Question

If $ \mu_0 $ and $ \epsilon_0 $ are the permeability and permittivity of free space, respectively, then the dimension of $ \left( \frac{1}{\mu_0 \epsilon_0} \right) $ is :

• A. \( L T^2 \)
• B. \( L^2 T^{-2} \)
• C. \( T^2 / L \)
• D. \( T^2 / L^2 \)

Hint:

The dimensions of permeability and permittivity help determine the speed of light in a vacuum, and their relationship is key in electromagnetic theory.

Answer 1

The Correct Option is B

Determine the dimensions of \( \left(\dfrac{1}{\mu_0 \epsilon_0}\right) \), where \( \mu_0 \) denotes the permeability and \( \epsilon_0 \) denotes the permittivity of free space.

Concept Used:

The relationship between the speed of light \( c \), permeability \( \mu_0 \), and permittivity \( \epsilon_0 \) is given by:

\[c = \frac{1}{\sqrt{\mu_0 \epsilon_0}}\]

Rearranging this, we get:

\[\frac{1}{\mu_0 \epsilon_0} = c^2\]

The dimensional formula for speed \( c \) is \( [L\,T^{-1}] \). Therefore, the dimensions of \( c^2 \) are \( [L^2\,T^{-2}] \).

Step-by-Step Solution:

Step 1: State the dimensional formulas for \( \mu_0 \) and \( \epsilon_0 \):

\[[\mu_0] = [M^1 L^1 T^{-2} A^{-2}]\]\[[\epsilon_0] = [M^{-1} L^{-3} T^{4} A^{2}]\]

Step 2: Calculate the product \( \mu_0 \epsilon_0 \):

\[[\mu_0 \epsilon_0] = [M^{1-1} L^{1-3} T^{-2+4} A^{-2+2}] = [L^{-2} T^{2}]\]

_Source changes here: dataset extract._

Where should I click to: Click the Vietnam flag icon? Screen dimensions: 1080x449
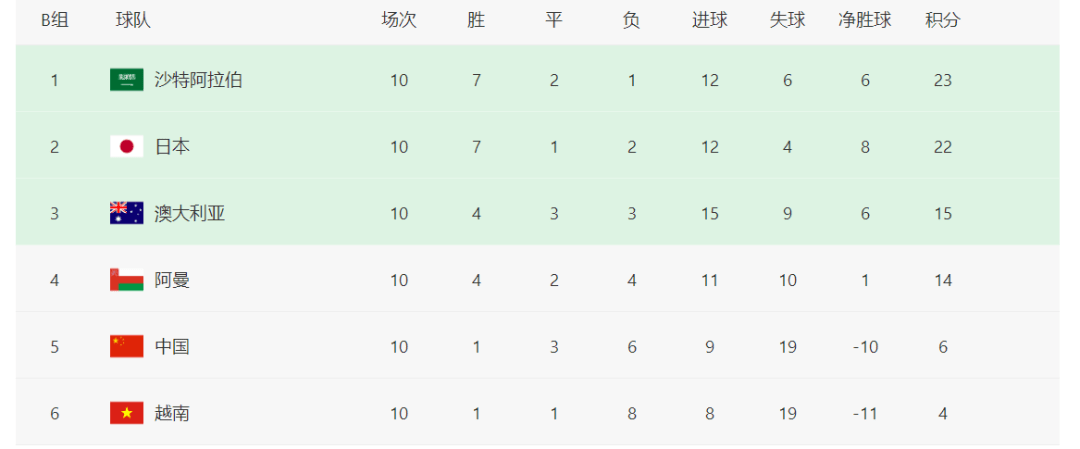[x=127, y=413]
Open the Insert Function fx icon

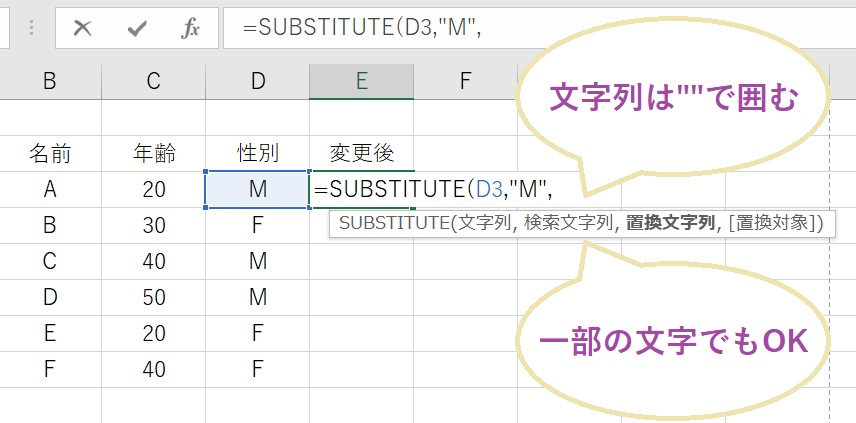[190, 29]
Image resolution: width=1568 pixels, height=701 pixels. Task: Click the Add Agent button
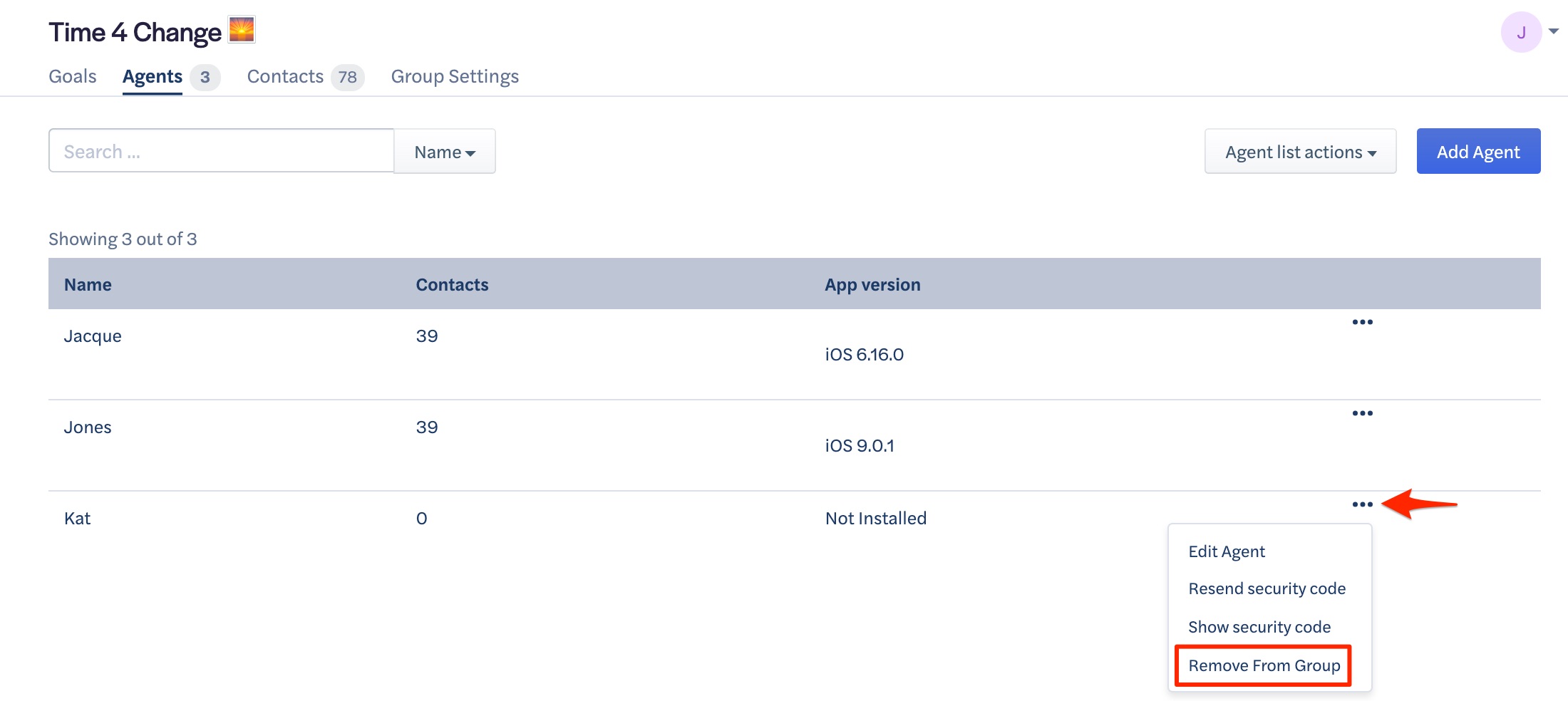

Step 3: Compute the reciprocal:

\[\left[\frac{1}{\mu_0 \epsilon_0}\right] = [L^2 T^{-2}]\]

Final Computation & Result:

The dimensions of \( \left(\dfrac{1}{\mu_0 \epsilon_0}\right) \) are:

\[\boxed{[L^2 T^{-2}]}\]

This result corresponds to the square of the velocity, \( c^2 \).